Pamina, c’est Anaïs Constans ou Marie Perbost, sopranos. La clef de l’ensemble des symboles , c’est elle qui permet de comprendre que ce soit la Reine de la Nuit qui remette à Tamino la flûte lui permettant de passer partout, de vaincre tous les obstacles sur le chemin de son initiation. Tamino, c’est le jeune prince égyptien égaré dans le royaume de la Reine, poursuivi par un serpent et sauvé par les trois Dames. Tamino est pour voix de ténor, Bror Magnus Tædenes ou Valentin Thill. Les dames, Andreea Soare, Irina Sherazadishvili, Marie-Andrée Bouchard-Lesieur.
Dans le royaume, est présent le bavard oiseleur, Papageno, Philippe Estephe ou Kamil ben Hsaïn Lachiri, voix de baryton (voir son portrait dans le premier article). La Reine montre le portrait de sa fille à Tamino, qui tombe aussitôt amoureux. Elle le somme de la lui ramener, maintenue en ce moment prisonnière de Sarastro. Elle lui donne la flûte, à Papageno qui doit l’accompagner, les clochettes ou glockenspiel, et tous deux partent, guidés par les trois garçons, Solistes de la Maîtrise du Capitole.
Sarastro, grand prêtre d’Isis et Osiris, est le roi du pays de la lumière. Rôle pour voix de basse : Nika Guliashvili ou Christian Zaremba. Bizarrement, il veut tuer en Pamina, qu’il retient prisonnière, l’amour qu’elle porte à la mère nocturne. Au service de Sarastro, un Maure, Monostatos pour voix de ténor, Paco Garcia. Il garde prisonnière, plus particulièrement, Papagena, soprano, Céline Laborie que Papageno a bien sûr tout de suite repérée. Etc……

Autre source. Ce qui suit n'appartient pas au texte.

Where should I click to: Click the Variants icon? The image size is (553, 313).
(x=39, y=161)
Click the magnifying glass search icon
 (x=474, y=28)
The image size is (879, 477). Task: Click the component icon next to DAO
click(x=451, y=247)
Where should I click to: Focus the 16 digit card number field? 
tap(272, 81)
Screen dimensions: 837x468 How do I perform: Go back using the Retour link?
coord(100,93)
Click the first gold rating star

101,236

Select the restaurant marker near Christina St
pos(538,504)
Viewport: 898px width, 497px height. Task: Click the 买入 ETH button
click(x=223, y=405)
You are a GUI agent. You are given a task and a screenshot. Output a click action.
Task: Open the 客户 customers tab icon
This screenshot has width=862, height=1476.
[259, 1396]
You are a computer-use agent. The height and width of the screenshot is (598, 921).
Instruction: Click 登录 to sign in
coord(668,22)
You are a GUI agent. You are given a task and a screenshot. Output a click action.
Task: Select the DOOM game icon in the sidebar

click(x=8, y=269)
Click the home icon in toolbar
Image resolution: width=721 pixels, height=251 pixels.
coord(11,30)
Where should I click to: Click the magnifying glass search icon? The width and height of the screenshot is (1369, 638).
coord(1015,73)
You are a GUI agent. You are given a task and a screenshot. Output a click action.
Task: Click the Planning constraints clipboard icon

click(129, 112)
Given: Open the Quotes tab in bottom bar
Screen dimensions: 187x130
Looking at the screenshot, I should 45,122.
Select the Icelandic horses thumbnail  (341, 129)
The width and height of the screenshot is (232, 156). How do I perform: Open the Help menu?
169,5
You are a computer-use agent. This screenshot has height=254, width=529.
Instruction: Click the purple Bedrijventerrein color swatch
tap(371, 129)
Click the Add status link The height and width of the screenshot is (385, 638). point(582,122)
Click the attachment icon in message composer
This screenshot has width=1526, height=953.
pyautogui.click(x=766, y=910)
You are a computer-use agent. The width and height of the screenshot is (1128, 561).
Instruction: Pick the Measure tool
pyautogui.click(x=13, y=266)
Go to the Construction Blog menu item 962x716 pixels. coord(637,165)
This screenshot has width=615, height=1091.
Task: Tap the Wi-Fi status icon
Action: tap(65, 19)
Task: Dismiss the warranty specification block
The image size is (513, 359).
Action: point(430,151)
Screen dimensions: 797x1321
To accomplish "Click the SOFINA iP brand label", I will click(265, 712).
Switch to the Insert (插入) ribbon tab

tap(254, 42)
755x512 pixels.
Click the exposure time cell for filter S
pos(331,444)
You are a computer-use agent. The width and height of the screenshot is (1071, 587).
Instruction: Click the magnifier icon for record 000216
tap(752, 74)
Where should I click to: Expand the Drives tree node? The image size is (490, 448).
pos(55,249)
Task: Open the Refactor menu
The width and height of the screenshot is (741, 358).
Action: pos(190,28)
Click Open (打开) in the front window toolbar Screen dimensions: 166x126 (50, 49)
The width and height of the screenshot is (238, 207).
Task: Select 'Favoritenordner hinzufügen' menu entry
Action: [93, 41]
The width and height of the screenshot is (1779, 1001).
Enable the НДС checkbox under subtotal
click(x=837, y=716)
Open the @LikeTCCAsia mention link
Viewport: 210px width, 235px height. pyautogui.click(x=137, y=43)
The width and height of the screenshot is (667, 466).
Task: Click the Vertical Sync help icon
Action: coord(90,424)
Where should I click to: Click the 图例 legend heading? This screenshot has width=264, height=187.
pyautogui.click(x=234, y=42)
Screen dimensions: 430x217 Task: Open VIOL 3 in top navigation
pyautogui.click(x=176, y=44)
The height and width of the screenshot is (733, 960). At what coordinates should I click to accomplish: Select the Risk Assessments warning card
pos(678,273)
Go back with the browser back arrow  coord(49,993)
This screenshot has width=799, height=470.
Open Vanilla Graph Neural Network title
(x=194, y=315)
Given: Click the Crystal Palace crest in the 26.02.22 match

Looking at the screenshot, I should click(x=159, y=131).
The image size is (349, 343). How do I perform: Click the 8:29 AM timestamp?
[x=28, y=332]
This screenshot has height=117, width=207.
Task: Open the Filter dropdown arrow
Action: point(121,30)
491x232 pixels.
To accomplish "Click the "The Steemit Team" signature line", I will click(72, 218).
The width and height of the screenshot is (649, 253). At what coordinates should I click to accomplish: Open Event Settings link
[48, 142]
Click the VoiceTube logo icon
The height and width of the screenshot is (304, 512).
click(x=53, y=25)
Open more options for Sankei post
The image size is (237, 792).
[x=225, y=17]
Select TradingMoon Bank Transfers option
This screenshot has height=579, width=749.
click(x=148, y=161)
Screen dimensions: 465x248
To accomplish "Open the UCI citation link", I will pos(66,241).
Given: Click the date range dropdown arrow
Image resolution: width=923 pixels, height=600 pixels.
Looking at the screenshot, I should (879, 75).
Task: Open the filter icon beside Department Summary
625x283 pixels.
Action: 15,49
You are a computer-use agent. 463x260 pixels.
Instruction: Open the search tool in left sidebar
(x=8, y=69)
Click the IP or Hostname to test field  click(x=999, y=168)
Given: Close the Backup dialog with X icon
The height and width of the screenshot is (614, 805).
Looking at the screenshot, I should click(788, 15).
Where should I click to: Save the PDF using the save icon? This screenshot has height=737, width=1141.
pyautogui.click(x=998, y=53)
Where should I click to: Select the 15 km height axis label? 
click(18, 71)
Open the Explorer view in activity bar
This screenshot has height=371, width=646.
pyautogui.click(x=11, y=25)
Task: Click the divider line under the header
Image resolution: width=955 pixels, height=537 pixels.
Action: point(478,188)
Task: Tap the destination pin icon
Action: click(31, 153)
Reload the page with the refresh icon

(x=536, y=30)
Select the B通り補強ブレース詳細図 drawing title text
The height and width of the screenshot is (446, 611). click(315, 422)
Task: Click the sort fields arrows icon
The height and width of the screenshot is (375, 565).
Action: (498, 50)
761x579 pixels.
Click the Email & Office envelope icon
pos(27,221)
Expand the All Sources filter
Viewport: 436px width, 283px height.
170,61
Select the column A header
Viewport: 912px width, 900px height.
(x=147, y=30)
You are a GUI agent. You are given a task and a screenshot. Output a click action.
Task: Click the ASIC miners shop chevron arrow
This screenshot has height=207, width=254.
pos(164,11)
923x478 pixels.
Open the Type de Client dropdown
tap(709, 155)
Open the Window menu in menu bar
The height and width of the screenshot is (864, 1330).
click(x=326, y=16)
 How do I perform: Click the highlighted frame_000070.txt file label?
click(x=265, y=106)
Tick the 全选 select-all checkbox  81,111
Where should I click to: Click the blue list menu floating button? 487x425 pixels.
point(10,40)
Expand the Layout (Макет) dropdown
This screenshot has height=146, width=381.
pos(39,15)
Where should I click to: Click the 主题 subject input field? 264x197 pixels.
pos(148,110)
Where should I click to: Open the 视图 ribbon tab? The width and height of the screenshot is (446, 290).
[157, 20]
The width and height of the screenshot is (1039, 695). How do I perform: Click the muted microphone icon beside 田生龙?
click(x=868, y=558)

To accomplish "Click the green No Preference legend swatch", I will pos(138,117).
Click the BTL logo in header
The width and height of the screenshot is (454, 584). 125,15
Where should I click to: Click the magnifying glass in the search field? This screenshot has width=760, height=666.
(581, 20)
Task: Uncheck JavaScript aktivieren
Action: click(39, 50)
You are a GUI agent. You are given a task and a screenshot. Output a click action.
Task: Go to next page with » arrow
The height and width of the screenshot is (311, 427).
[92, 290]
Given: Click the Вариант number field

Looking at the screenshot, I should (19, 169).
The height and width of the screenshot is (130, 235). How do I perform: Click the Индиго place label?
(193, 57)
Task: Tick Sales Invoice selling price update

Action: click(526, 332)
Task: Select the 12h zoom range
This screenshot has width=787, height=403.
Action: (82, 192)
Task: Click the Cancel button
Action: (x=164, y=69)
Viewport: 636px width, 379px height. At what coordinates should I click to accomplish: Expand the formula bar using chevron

Entouré, guetté, happé par la mort, l’humain ne doit avoir en effet pour mot d’ordre que l’amour. C’est pourquoi celui que se vouent Tamino et Pamina doit être éprouvé dans tous les sens du terme. D’où les épreuves de la séparation, du silence, du feu et de l’eau.
La flûte de Tamino, les clochettes de Papageno sont les âmes humaines qui réussissent à dissiper les miasmes de la nuit comme l’aveuglement du seul soleil. C’est le triomphe de l’homme sur les forces de la haine comme sur celles de l’orgueil. Tamino et Pamina, Papageno et Papagena, ce sont les couples, l’harmonie gagnée au bout des routes de la solitude. On pourra repérer le côté céleste de la musique à travers le Tamino d’avant l’initiation. Son caractère démoniaque quand elle doit exprimer l’âme de la Reine, c’est-à-dire l’âme de la nuit. Elle devient miraculeusement humaine pour dire l’amour de Tamino, ou la douleur de Pamina, et la joie des deux trublions Papageno et Papagena, sa future épouse. La musique est l’âme du monde sous toutes ses incarnations.
Il semblerait que celle de La Flûte enchantée ait un effet tout à fait bénéfique par avance sur le public puisque les neuf représentations sont prises d’assaut !!